**DOCUMENT SEGMENT:**

The onus for reducing climate-changing pollution
falls on government.
“To enable the investment community to reduce climate risks and
capture opportunities, there is an urgent need for the US government to enact mandatory national
policy that will stabilize and then reduce national greenhouse gas emissions economy-wide,” Lubber
told SocialFunds.com. Congress is currently considering several carbon cap-and-trade bills, and
President George Bush is telegraphing that he may refrain from vetoing some. Today, Ceres sent a
letter to Senate and House leaders signed by 29 institutional investors and fund managers with over $1.4
trillion in assets under management urging Congress to pass a national energy bill that includes
strong measures for expanding clean energy, reducing oil dependence, and curbing global warming
pollution.
The climate funds are screening in companies that are preparing for a tighter
regulatory environment, which “stand to achieve a strong, competitive and sustainable advantage,”

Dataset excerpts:
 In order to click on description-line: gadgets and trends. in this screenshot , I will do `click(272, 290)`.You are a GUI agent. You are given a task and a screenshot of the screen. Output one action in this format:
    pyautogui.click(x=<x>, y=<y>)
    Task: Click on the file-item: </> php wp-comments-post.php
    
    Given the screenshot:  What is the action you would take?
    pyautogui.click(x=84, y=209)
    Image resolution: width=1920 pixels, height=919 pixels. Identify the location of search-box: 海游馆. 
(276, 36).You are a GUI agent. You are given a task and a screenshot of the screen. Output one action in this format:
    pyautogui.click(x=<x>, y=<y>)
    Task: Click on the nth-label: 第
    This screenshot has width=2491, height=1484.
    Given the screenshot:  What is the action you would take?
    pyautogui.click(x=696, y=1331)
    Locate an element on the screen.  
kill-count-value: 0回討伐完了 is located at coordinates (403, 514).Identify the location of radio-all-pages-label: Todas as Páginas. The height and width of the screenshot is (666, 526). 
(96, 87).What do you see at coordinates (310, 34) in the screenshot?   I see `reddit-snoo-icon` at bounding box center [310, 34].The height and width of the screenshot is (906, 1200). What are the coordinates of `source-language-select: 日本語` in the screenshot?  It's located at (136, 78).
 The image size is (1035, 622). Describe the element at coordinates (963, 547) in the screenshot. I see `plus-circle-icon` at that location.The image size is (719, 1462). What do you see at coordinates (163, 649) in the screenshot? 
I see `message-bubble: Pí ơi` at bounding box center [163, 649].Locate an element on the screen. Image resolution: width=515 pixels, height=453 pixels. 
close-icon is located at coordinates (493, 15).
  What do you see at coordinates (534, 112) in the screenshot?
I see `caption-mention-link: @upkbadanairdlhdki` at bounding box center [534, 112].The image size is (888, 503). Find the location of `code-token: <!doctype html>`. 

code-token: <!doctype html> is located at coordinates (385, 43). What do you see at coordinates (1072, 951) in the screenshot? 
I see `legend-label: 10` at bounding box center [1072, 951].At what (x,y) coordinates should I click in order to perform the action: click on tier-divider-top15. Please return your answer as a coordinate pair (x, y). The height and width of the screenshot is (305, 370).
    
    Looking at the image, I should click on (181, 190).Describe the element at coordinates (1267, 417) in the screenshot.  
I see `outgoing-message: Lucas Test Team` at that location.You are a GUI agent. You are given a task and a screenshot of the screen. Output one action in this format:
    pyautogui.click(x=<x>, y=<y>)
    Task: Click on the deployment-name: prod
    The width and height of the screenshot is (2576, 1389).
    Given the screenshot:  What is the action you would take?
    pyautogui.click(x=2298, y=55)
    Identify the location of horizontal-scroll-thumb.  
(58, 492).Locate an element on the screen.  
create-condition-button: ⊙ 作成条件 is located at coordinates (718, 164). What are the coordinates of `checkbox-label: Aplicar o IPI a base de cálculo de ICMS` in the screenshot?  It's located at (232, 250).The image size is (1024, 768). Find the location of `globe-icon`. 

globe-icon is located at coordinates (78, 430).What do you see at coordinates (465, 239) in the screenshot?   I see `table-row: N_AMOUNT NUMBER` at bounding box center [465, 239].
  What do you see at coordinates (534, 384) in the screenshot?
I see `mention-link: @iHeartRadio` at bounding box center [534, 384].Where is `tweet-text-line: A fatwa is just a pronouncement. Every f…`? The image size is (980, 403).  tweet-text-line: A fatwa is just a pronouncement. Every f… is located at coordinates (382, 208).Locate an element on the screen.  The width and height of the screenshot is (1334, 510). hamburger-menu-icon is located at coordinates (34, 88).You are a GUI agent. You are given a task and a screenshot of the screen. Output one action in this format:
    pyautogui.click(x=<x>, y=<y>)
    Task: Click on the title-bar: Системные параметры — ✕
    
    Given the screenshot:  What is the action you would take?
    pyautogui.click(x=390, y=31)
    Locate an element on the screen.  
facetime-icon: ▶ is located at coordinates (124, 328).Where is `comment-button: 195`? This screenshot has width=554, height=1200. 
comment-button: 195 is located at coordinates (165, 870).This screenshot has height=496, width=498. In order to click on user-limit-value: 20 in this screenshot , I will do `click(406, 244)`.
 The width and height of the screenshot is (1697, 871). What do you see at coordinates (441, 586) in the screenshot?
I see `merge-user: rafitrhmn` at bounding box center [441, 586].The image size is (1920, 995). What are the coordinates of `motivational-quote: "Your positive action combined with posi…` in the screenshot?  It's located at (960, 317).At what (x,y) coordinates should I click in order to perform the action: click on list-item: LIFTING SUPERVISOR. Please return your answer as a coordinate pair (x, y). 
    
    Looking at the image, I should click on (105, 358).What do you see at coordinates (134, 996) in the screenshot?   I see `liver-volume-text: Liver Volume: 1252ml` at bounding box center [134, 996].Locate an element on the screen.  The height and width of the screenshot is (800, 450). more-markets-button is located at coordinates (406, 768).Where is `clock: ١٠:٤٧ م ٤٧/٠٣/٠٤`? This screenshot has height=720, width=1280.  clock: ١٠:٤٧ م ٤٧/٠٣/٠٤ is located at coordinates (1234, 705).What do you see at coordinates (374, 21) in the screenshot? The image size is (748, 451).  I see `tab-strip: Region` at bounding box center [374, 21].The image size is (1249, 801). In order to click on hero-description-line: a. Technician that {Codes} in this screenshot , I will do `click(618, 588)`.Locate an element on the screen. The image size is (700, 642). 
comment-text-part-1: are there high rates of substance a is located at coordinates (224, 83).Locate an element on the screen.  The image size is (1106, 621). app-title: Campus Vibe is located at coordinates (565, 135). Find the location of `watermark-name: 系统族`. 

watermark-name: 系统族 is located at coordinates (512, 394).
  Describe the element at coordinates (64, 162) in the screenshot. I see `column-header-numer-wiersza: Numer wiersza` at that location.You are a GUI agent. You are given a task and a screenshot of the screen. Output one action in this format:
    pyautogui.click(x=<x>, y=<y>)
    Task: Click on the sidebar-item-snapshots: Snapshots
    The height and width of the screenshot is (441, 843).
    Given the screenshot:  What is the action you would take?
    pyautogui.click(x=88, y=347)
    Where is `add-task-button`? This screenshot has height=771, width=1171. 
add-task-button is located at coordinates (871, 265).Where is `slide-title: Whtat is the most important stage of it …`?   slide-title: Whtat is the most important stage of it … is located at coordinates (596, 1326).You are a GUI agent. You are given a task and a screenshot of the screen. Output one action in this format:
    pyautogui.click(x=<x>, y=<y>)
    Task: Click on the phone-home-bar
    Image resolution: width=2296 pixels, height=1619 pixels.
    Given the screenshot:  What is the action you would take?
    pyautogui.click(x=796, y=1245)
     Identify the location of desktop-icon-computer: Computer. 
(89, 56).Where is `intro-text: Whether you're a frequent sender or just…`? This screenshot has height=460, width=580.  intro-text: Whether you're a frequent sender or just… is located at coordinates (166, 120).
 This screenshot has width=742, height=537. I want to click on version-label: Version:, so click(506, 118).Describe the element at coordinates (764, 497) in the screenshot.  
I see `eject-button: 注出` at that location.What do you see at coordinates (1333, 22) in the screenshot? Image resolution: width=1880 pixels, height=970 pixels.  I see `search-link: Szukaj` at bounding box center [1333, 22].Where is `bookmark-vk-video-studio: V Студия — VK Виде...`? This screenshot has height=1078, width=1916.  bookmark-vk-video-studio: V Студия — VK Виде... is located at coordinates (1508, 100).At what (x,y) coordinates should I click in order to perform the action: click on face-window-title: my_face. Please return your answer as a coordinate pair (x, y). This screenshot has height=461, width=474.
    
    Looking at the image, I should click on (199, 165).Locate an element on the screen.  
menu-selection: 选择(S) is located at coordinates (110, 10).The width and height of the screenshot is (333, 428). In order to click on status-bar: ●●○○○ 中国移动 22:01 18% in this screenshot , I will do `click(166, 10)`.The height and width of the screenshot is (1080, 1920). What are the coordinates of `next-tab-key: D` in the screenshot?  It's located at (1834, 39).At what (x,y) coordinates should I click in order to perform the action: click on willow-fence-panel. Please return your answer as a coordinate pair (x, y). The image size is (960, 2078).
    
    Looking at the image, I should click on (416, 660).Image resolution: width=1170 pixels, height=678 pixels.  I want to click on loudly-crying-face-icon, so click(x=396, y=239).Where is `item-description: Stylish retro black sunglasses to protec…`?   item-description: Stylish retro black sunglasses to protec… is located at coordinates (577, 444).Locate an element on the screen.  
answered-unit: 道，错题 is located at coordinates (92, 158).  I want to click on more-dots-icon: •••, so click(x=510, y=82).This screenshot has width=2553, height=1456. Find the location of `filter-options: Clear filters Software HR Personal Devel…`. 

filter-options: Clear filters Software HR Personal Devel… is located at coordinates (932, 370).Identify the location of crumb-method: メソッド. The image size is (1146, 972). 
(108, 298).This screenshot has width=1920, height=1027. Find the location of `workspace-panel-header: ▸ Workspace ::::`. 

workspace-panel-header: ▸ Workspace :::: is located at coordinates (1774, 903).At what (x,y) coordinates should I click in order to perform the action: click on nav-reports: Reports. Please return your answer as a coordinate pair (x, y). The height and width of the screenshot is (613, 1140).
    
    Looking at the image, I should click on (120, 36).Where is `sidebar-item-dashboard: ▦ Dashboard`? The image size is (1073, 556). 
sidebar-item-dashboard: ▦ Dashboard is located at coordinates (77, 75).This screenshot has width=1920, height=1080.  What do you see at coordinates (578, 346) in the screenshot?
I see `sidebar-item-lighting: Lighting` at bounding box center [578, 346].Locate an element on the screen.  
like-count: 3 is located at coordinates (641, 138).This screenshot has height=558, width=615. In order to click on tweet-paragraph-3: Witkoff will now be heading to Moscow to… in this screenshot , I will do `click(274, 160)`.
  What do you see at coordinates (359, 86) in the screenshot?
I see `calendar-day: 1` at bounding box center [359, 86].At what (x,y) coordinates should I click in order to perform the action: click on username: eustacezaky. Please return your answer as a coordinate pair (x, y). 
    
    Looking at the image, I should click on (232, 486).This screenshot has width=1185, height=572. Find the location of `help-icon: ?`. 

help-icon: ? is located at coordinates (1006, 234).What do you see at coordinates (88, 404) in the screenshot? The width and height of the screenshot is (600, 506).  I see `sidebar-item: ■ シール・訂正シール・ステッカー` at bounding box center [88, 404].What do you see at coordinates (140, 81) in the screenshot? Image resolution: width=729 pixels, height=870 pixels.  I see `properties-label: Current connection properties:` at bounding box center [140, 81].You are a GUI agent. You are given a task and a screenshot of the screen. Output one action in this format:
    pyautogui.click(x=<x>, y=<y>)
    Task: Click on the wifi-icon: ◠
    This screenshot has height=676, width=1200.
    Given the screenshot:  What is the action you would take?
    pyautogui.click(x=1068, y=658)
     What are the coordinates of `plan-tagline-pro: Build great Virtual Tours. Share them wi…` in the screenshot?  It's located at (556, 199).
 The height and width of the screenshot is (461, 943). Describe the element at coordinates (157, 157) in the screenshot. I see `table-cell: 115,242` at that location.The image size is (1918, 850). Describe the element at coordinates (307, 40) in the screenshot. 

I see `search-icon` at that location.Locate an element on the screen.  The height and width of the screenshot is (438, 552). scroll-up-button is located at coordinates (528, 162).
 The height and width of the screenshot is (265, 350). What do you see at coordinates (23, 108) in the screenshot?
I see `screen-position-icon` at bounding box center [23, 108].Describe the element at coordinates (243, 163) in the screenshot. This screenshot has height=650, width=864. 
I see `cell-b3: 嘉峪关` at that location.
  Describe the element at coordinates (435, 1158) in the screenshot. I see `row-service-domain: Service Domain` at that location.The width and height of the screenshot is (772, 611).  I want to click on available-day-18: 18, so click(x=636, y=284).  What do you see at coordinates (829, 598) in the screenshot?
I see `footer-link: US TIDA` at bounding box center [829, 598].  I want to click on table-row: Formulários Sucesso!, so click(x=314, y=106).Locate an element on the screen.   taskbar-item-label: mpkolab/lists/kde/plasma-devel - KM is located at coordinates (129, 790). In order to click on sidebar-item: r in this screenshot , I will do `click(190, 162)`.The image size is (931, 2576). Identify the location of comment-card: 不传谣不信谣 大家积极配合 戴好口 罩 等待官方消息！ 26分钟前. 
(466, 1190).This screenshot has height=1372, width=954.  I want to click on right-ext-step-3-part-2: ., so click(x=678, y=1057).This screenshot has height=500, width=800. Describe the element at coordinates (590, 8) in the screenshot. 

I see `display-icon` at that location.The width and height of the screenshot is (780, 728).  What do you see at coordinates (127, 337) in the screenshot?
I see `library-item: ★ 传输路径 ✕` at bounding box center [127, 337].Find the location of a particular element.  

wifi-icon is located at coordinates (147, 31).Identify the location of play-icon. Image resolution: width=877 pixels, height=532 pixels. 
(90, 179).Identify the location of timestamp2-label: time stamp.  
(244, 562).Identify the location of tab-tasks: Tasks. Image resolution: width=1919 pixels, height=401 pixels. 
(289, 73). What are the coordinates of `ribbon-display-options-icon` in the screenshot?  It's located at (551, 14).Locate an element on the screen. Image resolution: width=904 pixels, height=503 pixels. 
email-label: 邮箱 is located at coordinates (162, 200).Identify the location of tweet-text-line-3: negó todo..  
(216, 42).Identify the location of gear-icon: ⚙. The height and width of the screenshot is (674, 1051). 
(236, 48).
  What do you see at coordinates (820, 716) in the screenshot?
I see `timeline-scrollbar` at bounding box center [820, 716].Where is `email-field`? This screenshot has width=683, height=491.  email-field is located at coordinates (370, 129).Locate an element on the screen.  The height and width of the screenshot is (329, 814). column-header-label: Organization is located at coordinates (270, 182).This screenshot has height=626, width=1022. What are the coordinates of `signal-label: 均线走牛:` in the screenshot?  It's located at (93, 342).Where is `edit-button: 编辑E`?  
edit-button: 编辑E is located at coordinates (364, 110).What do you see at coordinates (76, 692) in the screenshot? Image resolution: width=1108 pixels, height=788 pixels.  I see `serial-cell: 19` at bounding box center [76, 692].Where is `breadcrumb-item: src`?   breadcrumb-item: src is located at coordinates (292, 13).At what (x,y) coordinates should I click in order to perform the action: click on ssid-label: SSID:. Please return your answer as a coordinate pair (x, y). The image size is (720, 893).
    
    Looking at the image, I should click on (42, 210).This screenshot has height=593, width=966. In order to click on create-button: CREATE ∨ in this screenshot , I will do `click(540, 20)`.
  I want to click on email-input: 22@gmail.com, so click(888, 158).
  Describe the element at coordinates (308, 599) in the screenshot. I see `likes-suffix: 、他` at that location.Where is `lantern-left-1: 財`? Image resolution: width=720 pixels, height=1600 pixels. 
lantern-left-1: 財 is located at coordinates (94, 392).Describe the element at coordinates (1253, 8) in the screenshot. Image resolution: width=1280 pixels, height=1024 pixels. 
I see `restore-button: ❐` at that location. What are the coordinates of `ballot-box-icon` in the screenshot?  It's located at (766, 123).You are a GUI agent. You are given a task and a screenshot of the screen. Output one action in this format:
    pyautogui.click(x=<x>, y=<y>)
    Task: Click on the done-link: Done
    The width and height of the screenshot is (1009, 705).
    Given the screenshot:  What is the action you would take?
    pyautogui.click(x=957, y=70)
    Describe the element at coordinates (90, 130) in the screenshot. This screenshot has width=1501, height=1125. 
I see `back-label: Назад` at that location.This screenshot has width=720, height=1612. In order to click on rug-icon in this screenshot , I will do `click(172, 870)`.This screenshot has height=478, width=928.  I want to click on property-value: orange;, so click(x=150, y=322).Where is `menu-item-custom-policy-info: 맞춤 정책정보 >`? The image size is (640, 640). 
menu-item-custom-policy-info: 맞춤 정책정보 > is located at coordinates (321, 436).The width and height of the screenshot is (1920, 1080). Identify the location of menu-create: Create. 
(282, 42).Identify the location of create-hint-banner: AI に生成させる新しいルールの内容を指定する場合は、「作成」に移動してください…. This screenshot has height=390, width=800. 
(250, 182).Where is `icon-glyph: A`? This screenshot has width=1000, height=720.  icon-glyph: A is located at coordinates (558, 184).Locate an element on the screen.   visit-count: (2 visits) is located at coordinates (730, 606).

**THE TASK:**
Copy the entire passage on investors and federal climate policy word for word.

**EXERCISE SOLUTION:**
The onus for reducing climate-changing pollution
falls on government.
“To enable the investment community to reduce climate risks and
capture opportunities, there is an urgent need for the US government to enact mandatory national
policy that will stabilize and then reduce national greenhouse gas emissions economy-wide,” Lubber
told SocialFunds.com. Congress is currently considering several carbon cap-and-trade bills, and
President George Bush is telegraphing that he may refrain from vetoing some. Today, Ceres sent a
letter to Senate and House leaders signed by 29 institutional investors and fund managers with over $1.4
trillion in assets under management urging Congress to pass a national energy bill that includes
strong measures for expanding clean energy, reducing oil dependence, and curbing global warming
pollution.
The climate funds are screening in companies that are preparing for a tighter
regulatory environment, which “stand to achieve a strong, competitive and sustainable advantage,”